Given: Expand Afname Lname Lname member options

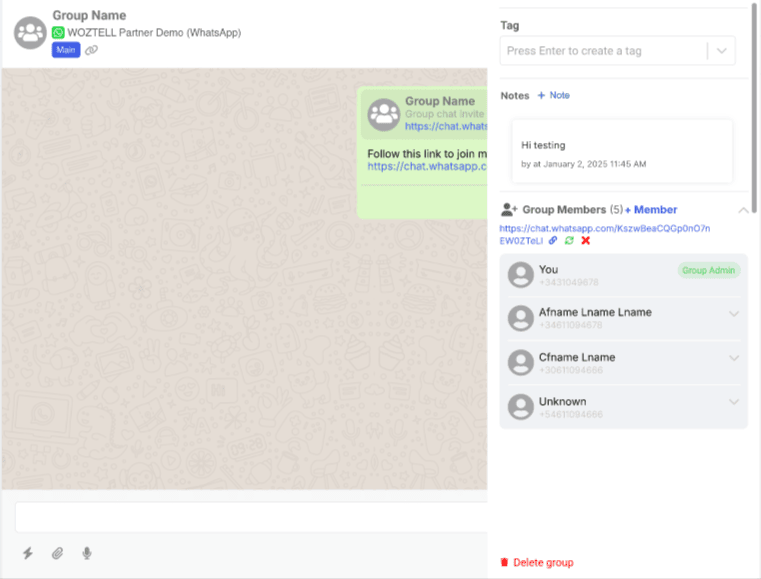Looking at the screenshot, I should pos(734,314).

---

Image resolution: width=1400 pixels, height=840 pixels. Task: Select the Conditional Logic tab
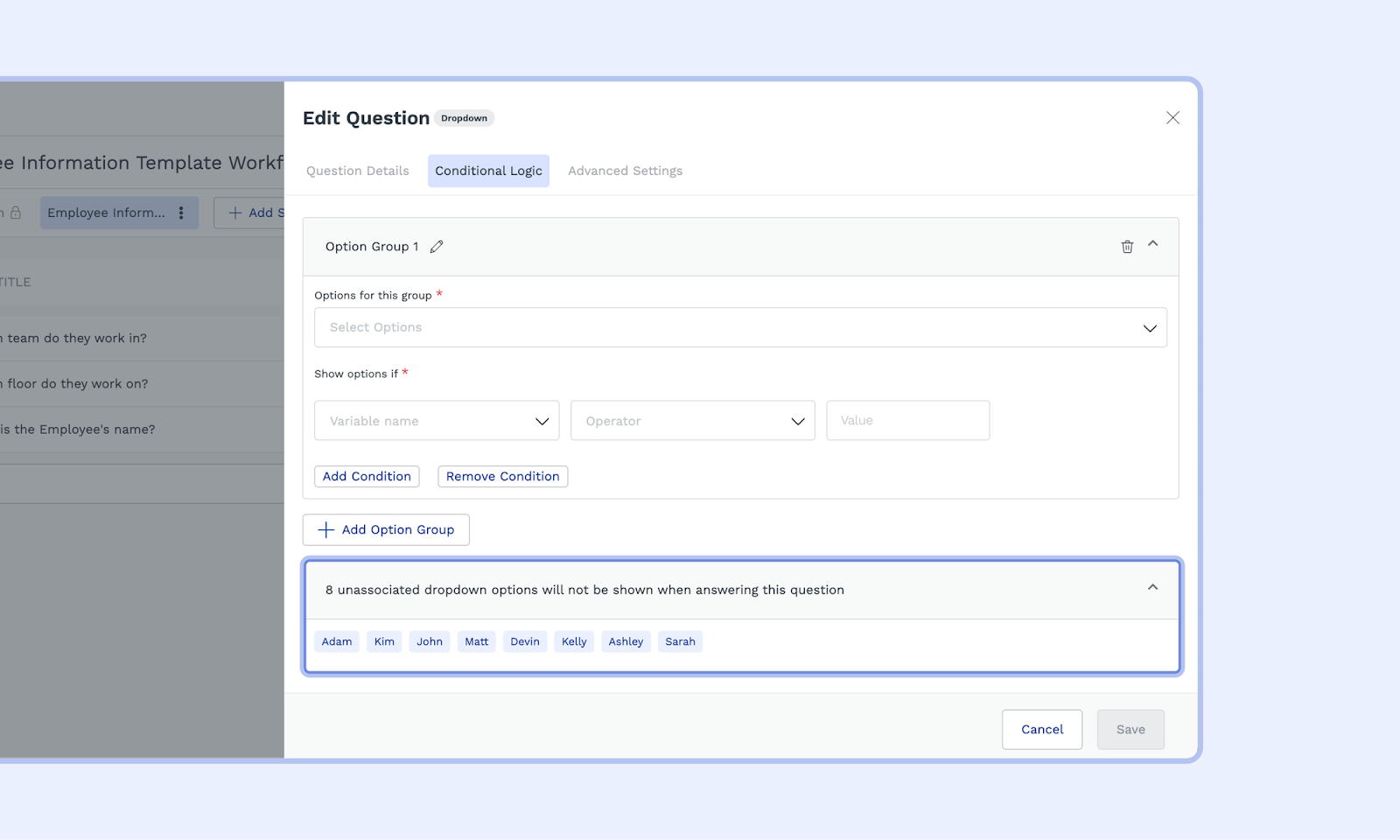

--

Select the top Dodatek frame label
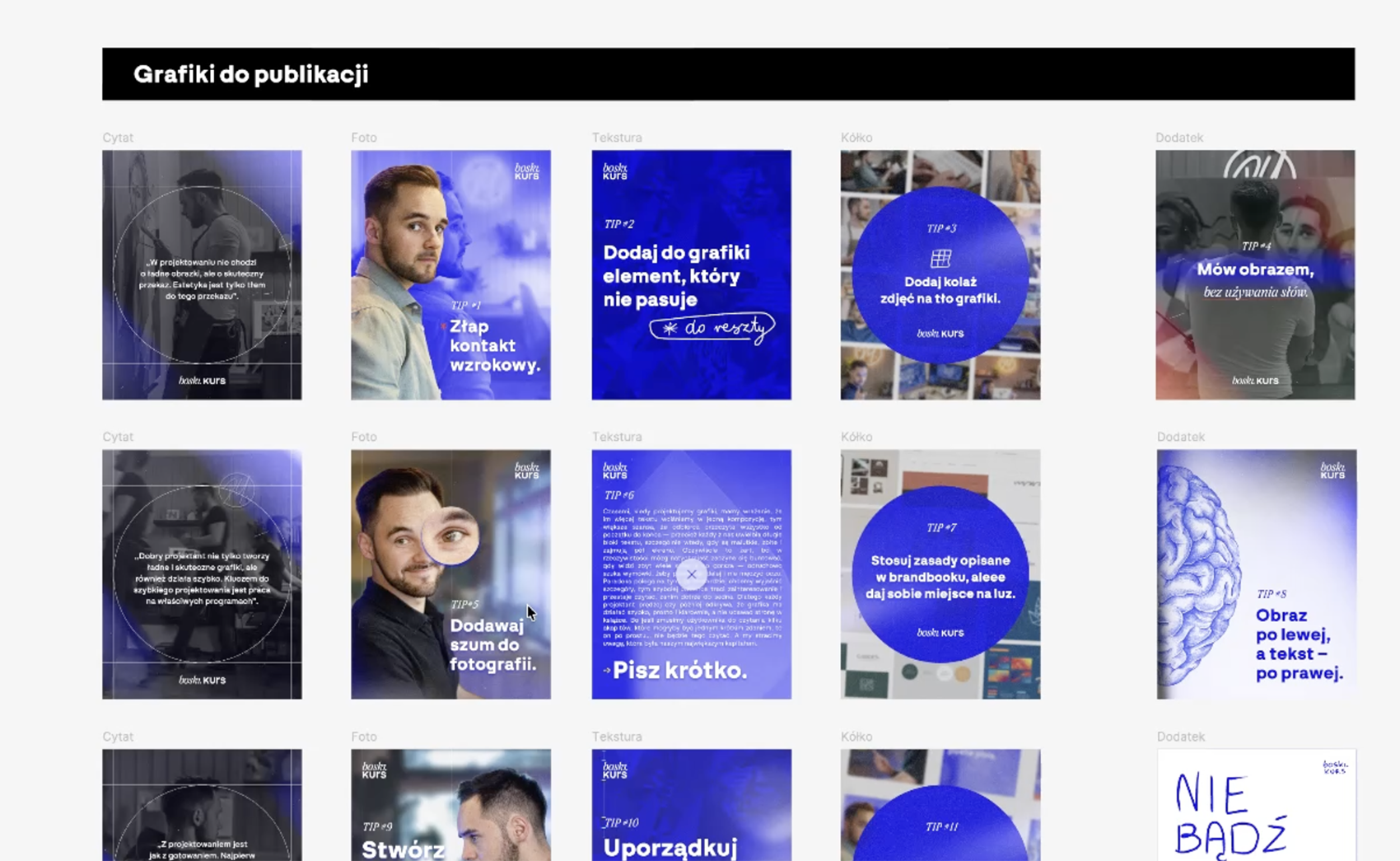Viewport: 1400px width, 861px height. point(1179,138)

:: Problem to solve ::
Copy the part that opens with the line containing "Given: Expand Afname" and closes with the line containing "Looking at the", including both of those lines. Leave the pictures out.

:: Full solution ::
Given: Expand Afname Lname Lname member options

Looking at the screenshot, I should pos(734,314).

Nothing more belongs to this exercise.